═══ DATA RECORDS
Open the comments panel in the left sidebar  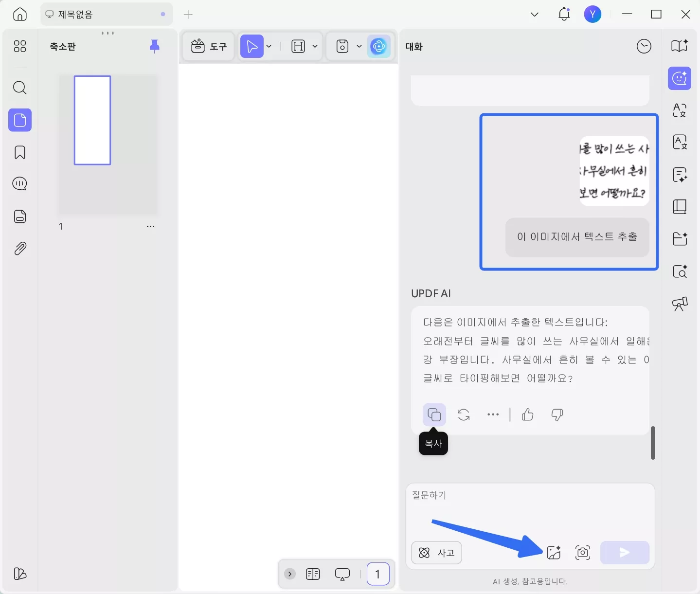tap(19, 183)
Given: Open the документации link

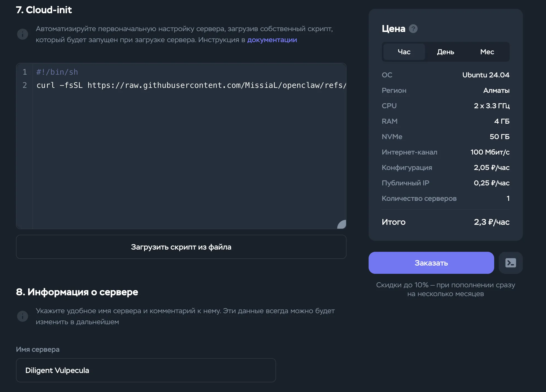Looking at the screenshot, I should point(272,40).
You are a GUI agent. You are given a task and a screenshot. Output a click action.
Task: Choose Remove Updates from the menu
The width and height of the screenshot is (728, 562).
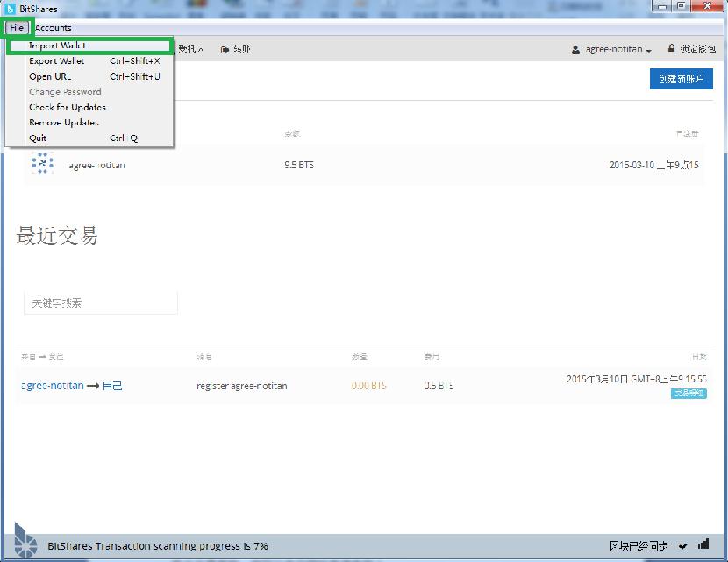pyautogui.click(x=64, y=123)
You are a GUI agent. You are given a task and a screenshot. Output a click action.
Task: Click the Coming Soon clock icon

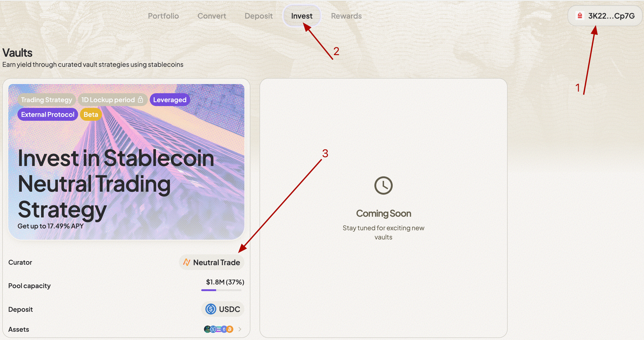pyautogui.click(x=383, y=185)
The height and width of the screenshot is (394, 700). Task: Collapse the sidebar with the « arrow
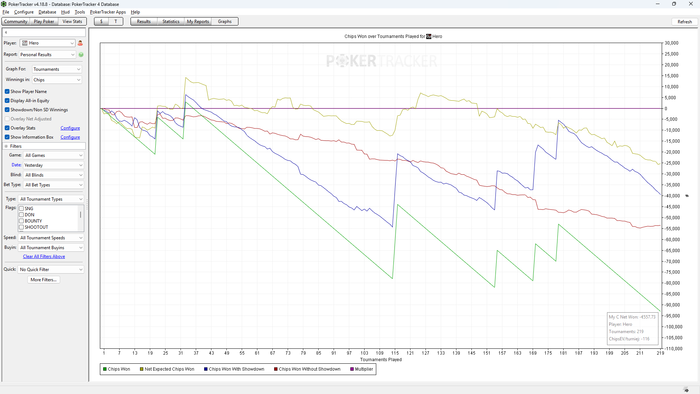pos(6,33)
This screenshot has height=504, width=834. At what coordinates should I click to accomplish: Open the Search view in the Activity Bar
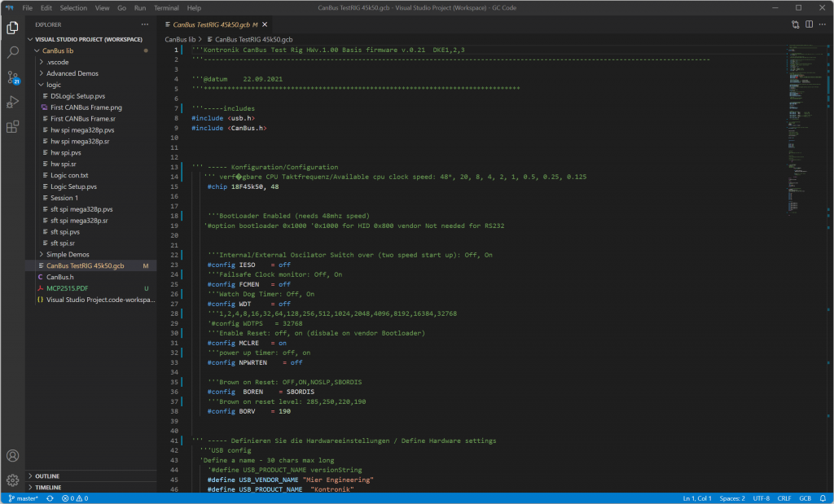coord(11,51)
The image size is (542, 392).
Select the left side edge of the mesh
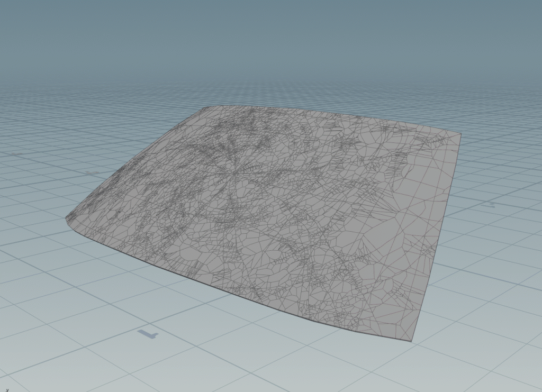pos(135,159)
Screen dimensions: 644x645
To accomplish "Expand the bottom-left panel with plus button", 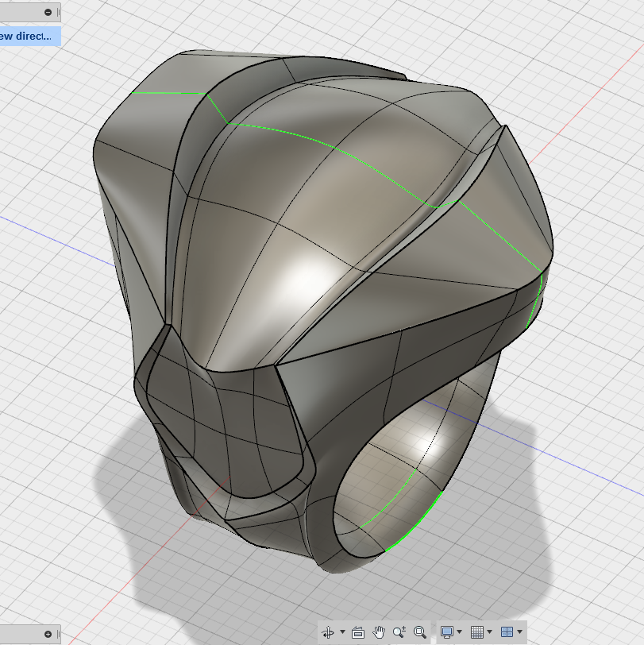I will 48,634.
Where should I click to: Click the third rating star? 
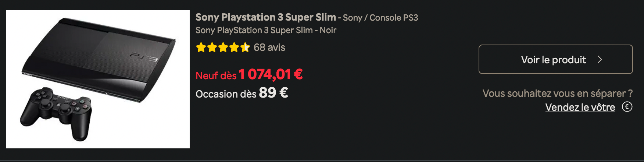(223, 47)
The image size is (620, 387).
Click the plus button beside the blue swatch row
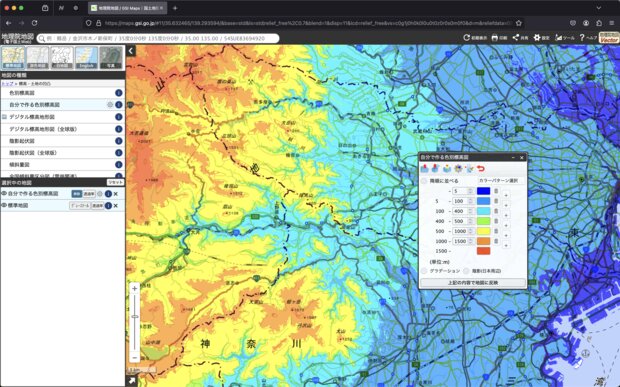(x=506, y=196)
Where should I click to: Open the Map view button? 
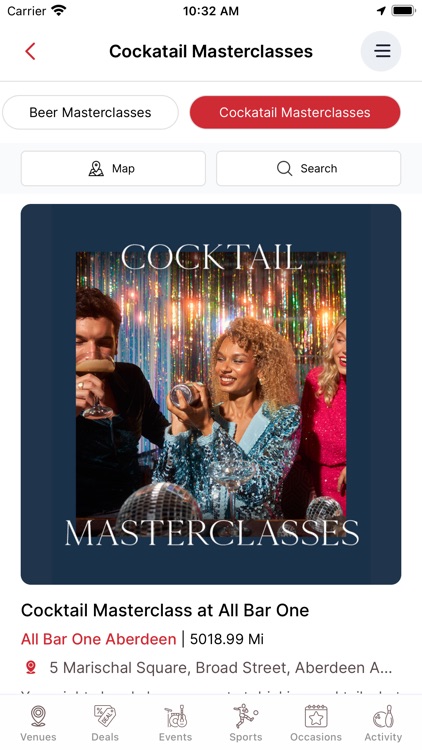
══════
What is wanted is an exact copy of the lines from the line with "Click the plus" through the end of the records, both ends included, pictures excluded.

Click the plus button beside the blue swatch row
(x=506, y=196)
Where should I click to: Open the Map view button? 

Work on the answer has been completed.